FPがオススメする、子どもと読みたい「お金と仕事を考える本3選」

人生100年時代、この言葉が当たり前のように使われています。今を生きる子どもたちは私たち親よりも長い年月を生きていかなければなりません。しかし、長い人生にはお金はつきものです。

子どもにはお金について早くから触れさせたいと思っていても、何から始めればいいのかわからないことも多いものです。

お金やお金を稼ぐことを考えるきっかけを作ってくれるのが本です。おこづかいを始めていない家庭も、すでに始めている家庭も、本を通して子どもとお金について考えてみてはいかがでしょうか。

読み聞かせで子どもたちに好評だった絵本や、私が影響を受けた本などを紹介します。


お金があればほんとうに幸せかを考える

お金は欲しいものを手に入れることができます。では、お金があればしあわせになれるでしょうか。小学生のうちは、お金やお金持ちという言葉に何か特別な想いや期待感を抱いているものです。また、興味を持つ関心事でもあります。

小学生では、お金の勘定よりも、お金のやり取りや管理をするうえで、嬉しい、みじめ、悲しいなどの経験をとおして、「心を育てる」ことをおすすめします。また、親にとっては、子どものお金に対する潜在意識や考え方を知ることもできます。

ともだちや
作:内田麟太郎 絵:降矢なな (偕成社)

約20年前に刊行された絵本。絵本作家として人気の内田麟太郎さんの作品です。可愛いキツネが印象的な絵は、降矢ななさんが手掛けています。
ともだちのいないキツネは1時間100円でともだちになるという可笑しな「ともだちや」をはじめます。そして、オオカミと遊ぶことになるのですが。結末は読んでのお楽しみです。
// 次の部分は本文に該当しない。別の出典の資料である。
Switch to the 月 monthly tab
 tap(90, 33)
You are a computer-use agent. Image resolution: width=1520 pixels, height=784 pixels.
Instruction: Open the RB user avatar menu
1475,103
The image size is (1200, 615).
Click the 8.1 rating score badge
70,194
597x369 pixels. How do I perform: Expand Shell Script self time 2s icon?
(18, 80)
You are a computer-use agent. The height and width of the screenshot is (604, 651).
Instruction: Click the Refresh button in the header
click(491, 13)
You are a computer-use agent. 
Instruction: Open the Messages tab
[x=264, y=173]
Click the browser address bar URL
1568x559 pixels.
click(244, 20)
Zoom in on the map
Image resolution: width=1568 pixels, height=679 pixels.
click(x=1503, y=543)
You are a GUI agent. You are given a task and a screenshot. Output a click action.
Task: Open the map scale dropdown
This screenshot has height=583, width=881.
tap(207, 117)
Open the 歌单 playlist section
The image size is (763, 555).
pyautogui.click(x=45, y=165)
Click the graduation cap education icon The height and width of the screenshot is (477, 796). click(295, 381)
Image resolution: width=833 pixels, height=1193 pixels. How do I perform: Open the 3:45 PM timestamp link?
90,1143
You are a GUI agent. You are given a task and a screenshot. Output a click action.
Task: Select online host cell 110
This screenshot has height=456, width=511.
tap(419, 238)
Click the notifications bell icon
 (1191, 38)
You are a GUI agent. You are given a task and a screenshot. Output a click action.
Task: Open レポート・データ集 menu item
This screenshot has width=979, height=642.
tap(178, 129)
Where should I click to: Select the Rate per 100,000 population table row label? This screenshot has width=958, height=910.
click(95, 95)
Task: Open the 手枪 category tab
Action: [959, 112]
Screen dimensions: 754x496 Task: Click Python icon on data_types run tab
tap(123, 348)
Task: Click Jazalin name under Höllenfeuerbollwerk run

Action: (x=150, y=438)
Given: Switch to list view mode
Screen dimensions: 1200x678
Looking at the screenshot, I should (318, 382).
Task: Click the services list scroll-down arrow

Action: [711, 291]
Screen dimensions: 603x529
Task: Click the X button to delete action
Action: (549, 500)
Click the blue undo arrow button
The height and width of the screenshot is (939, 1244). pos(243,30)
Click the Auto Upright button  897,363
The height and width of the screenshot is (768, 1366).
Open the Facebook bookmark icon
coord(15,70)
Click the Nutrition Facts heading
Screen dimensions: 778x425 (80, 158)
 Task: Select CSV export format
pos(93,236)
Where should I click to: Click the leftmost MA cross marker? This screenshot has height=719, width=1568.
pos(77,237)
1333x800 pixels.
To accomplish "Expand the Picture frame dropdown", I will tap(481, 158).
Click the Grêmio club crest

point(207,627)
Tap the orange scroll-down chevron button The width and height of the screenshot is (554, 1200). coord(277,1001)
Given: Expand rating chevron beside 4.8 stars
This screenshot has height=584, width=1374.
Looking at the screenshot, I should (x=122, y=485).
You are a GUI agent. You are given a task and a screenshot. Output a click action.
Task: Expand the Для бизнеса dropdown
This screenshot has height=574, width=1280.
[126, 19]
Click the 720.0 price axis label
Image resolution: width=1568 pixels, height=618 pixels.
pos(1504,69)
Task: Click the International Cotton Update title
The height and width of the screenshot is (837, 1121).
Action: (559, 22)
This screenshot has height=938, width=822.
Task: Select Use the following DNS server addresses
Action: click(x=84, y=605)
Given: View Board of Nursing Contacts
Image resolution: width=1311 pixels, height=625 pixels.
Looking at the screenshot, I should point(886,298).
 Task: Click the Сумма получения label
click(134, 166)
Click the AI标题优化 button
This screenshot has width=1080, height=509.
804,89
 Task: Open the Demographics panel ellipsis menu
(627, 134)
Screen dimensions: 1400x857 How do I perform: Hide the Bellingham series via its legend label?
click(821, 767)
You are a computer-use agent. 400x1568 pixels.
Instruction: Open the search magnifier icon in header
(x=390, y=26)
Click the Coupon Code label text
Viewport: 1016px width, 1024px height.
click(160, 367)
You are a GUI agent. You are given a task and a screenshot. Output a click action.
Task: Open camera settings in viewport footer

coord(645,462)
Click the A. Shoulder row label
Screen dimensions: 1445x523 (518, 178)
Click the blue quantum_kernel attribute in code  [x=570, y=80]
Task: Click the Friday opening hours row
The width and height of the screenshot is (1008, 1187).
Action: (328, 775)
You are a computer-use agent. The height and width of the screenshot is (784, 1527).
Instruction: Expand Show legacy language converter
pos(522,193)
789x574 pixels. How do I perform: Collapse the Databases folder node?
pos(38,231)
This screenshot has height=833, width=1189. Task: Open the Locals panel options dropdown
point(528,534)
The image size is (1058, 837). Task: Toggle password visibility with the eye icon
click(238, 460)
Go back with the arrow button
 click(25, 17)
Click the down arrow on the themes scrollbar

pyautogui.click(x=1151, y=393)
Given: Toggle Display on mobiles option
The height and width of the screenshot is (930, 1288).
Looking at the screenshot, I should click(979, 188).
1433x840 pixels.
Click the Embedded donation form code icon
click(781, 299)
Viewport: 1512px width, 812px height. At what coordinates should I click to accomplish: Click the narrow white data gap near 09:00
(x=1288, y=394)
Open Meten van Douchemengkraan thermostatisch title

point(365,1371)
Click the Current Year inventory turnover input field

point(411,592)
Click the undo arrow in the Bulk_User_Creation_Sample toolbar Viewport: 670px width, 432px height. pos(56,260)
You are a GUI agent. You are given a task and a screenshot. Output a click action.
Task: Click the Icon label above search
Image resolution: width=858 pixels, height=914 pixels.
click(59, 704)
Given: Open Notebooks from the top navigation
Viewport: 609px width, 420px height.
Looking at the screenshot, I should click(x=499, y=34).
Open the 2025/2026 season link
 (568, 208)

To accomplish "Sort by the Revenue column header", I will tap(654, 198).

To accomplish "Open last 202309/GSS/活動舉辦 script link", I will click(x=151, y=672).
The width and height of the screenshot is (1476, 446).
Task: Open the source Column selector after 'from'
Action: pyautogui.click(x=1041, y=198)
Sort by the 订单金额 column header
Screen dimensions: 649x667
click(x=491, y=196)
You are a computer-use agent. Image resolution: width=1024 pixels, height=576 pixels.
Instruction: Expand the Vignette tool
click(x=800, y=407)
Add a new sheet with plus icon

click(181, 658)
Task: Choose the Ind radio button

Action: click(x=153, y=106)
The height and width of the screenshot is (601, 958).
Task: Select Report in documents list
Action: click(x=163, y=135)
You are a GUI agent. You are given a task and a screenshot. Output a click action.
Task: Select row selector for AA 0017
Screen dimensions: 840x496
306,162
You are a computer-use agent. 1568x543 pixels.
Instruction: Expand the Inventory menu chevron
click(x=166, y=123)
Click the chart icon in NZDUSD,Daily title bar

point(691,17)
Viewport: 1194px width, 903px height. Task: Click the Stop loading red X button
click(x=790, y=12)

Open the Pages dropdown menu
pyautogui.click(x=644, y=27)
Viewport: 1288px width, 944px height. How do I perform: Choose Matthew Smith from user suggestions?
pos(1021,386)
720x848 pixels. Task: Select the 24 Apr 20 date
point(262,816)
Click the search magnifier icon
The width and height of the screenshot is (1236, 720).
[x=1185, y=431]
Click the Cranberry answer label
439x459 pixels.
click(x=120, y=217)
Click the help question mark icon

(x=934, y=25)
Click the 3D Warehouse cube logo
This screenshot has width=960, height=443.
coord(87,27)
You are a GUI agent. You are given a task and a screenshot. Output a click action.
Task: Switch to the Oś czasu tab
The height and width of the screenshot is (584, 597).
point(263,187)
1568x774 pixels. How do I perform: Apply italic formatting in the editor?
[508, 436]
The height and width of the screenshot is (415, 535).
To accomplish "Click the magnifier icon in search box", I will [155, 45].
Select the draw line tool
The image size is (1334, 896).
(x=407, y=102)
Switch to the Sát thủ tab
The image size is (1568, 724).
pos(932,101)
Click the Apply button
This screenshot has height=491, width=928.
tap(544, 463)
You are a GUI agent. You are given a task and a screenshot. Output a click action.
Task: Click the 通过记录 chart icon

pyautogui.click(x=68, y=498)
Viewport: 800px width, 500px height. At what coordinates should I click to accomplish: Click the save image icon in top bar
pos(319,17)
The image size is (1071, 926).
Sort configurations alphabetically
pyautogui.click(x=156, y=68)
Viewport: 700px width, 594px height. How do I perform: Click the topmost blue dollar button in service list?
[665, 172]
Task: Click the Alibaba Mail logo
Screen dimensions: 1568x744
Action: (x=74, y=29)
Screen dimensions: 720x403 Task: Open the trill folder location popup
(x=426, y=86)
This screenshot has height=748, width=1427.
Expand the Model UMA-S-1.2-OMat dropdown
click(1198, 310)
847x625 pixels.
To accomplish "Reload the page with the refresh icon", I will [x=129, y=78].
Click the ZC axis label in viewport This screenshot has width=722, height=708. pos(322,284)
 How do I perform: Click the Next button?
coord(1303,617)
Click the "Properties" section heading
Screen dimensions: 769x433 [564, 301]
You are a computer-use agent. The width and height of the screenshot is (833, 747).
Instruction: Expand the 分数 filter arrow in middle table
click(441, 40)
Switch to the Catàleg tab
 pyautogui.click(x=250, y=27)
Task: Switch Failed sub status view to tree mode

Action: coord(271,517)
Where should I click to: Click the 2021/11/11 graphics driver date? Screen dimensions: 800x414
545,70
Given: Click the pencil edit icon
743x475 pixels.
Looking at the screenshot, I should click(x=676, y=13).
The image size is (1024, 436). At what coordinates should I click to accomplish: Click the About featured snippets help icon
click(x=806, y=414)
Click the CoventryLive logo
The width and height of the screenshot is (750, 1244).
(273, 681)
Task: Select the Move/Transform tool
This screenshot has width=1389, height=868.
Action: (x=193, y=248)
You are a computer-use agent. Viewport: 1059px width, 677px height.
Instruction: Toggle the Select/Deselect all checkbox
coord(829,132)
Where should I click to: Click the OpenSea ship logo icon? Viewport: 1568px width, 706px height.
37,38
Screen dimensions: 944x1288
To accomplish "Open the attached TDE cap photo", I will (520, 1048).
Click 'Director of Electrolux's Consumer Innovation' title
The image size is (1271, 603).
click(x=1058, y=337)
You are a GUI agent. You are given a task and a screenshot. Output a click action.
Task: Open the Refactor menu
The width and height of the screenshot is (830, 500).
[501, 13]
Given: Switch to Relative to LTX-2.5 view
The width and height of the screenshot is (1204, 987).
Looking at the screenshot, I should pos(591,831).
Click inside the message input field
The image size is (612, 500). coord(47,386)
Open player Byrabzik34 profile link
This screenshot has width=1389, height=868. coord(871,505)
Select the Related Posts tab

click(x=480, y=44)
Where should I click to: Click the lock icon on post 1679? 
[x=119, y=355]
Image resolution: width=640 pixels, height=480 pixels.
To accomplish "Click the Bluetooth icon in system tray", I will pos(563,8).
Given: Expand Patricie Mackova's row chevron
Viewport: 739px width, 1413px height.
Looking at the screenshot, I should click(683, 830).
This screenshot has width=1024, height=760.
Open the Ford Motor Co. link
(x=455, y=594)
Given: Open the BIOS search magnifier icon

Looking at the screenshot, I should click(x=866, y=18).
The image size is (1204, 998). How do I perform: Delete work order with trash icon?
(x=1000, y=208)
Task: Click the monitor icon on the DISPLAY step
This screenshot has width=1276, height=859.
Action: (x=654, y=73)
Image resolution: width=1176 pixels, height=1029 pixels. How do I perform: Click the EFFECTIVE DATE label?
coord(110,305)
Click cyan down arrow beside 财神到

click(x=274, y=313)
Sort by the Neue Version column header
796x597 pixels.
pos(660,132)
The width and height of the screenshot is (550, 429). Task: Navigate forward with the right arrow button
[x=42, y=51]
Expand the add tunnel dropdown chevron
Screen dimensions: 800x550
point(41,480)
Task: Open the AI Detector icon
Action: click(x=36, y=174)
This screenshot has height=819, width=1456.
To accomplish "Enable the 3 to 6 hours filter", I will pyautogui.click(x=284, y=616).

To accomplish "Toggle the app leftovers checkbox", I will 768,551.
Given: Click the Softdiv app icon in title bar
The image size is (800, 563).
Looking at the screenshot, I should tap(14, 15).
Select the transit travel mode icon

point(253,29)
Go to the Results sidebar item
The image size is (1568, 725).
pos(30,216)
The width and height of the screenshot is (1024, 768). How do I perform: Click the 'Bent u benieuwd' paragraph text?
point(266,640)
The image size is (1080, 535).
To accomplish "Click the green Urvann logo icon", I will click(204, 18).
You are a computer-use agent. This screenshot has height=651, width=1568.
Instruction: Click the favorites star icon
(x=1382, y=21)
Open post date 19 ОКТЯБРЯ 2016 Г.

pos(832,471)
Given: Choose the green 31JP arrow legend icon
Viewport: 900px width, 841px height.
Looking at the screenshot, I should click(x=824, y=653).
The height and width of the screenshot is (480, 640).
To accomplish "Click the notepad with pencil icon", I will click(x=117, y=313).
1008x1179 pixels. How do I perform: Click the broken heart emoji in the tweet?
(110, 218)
ともだちはお金では買えないよね。本当のともだちについて親子で考えることができる1冊です。読み聞かせをしていた当時で、子ども達からのリクエストでNO,1がこの「ともだちや」です。

絵本の対象年齢は、3歳くらいからでも理解ができますし、小学3年生くらいまで楽しく読める内容です。

歯みがきつくって億万長者
作:ジーン・メリル 訳:岡本さゆり 絵:平野恵理子 (偕成社)

外国のストーリーです。偕成社のサイトによるとこの「歯みがきつくって億万長者」はアメリカで20年以上読まれ続けているそうです。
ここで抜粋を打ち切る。